Many of our churches are so full of one individual that it is very eveident who we follow.

When only one person in the congregation gets all the oppurtunities to serve and lead and grow and become an even better leader, then we have not acted as the church we have acted as a cult following a leader who is charismatic and in basketball terms a “ball-hog.”

I strongly believe if your church has 100 people and the only person who ever preaches or teaches is one guy, then you are in danger of allowing your faith to depend more on a man than Jesus, and the reality is I am right because we see so many churches fall, completely go away after the leader of the cult breaks down and vanishes.

How many times do we need to see a mega church over use, over work and over promote a lead pastor until we will realize a church is not designed to operate that way.

The church is the body of Christ, yet for many of us, the mouth has been doing all the work, and we wonder why our congregants lose their faith when that mere man goes away.

How arrogant of us to only ever use or mostly use one guy to do a body’s job?

How is it that Jesus sent out two by two his followers to go preach while he stayed back yet we allow ourselves as leaders to hog all the work as if the same Spirit that’s working in you is not and cannot work in someone else?

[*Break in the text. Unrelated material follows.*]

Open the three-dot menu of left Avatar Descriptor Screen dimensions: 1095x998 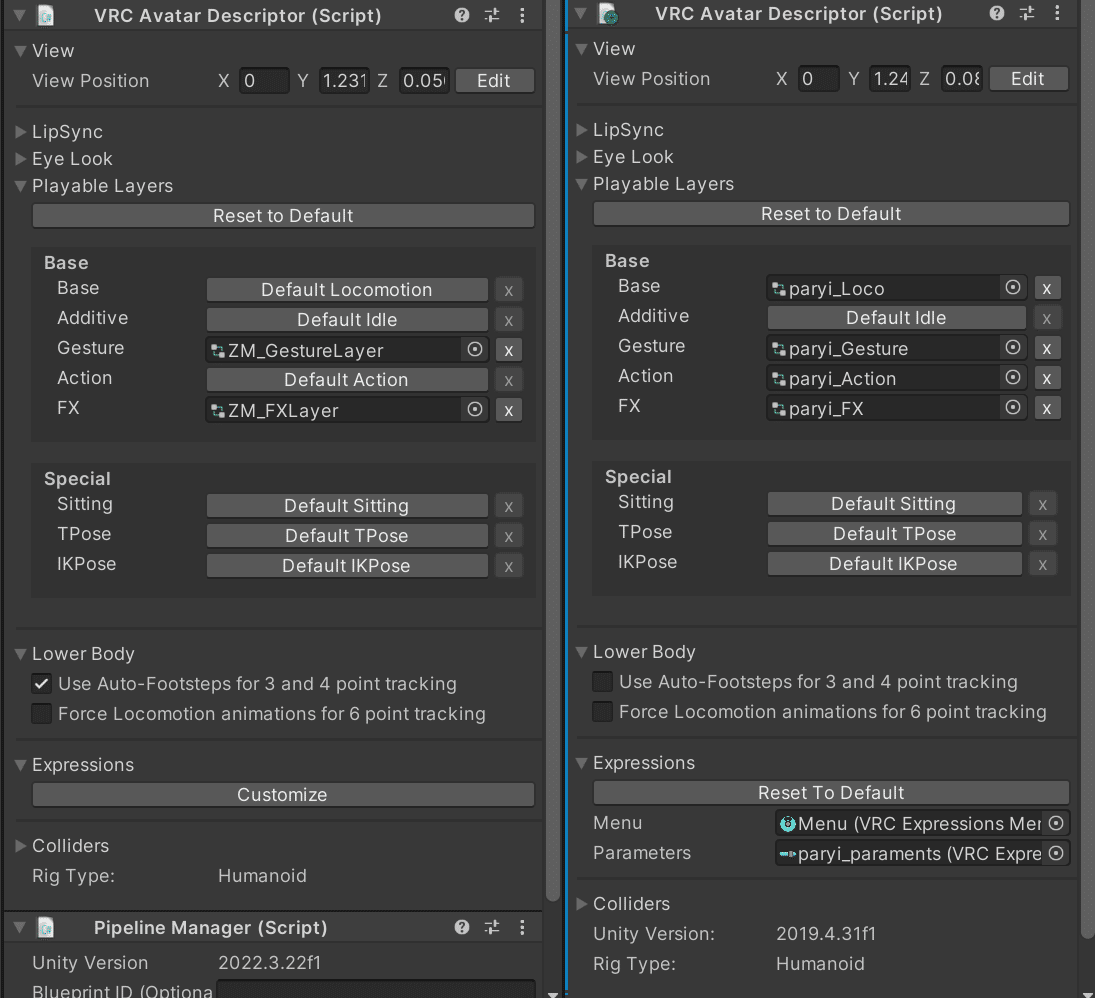click(522, 15)
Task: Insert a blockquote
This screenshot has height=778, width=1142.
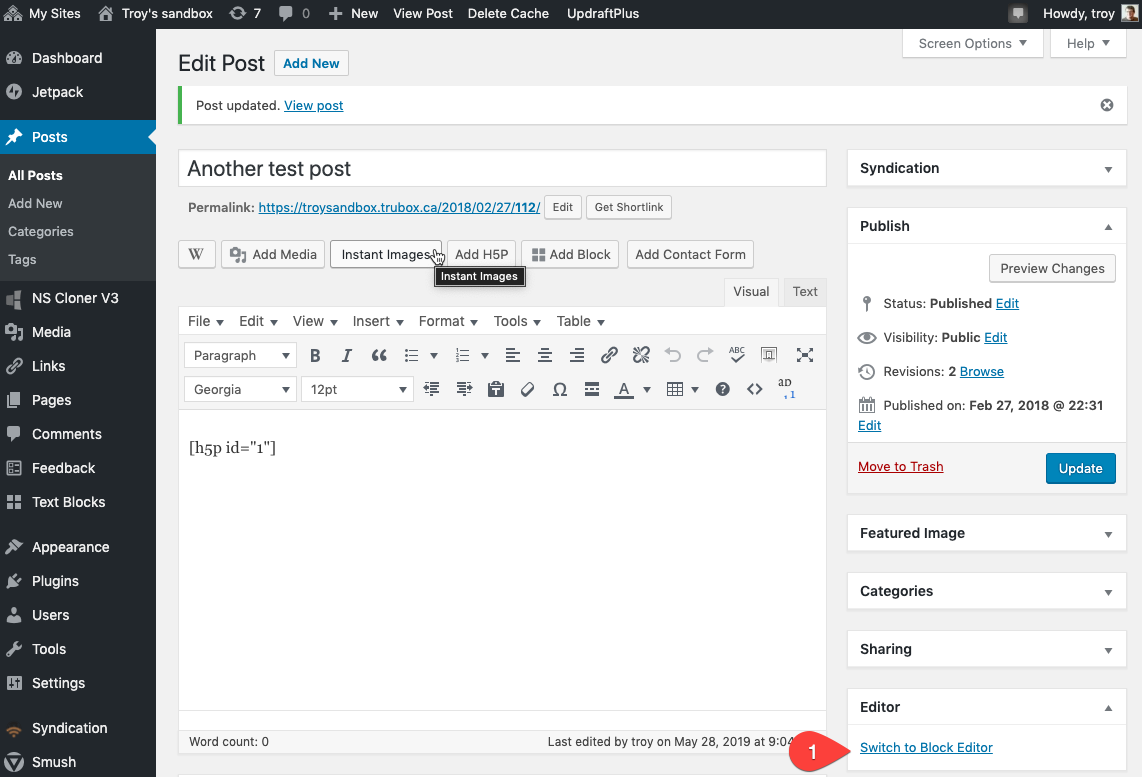Action: point(379,355)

I love hearing people say “no one can reach these people like my pastor can, he’s just such a good preacher.” The moment a congregation begins saying those words, you need to demote your pastor. The church has become codependent on that one person. And out of love for both your pastor and your church, the pressure does not belong on one guy. Give the job to someone else. Create less work for your pastor and delegate to others.

You say “but Austin, there is no one else.”

I say “then train them.” I live in South Georgia, Bible Belt culture. Churches are everywhere. And again say your church has 100 people in it. Ask the question why out of 100 people you cannot find anyone who wants to serve the Lord in that way? Maybe your ball hog, maybe they haven’t been trained, maybe you need to rethink your job. Your job as a pastor is to lift others up, to train, shepherd and build others. If you cannot find anyone to do the work then maybe you have not been doing the work as well as you have believed.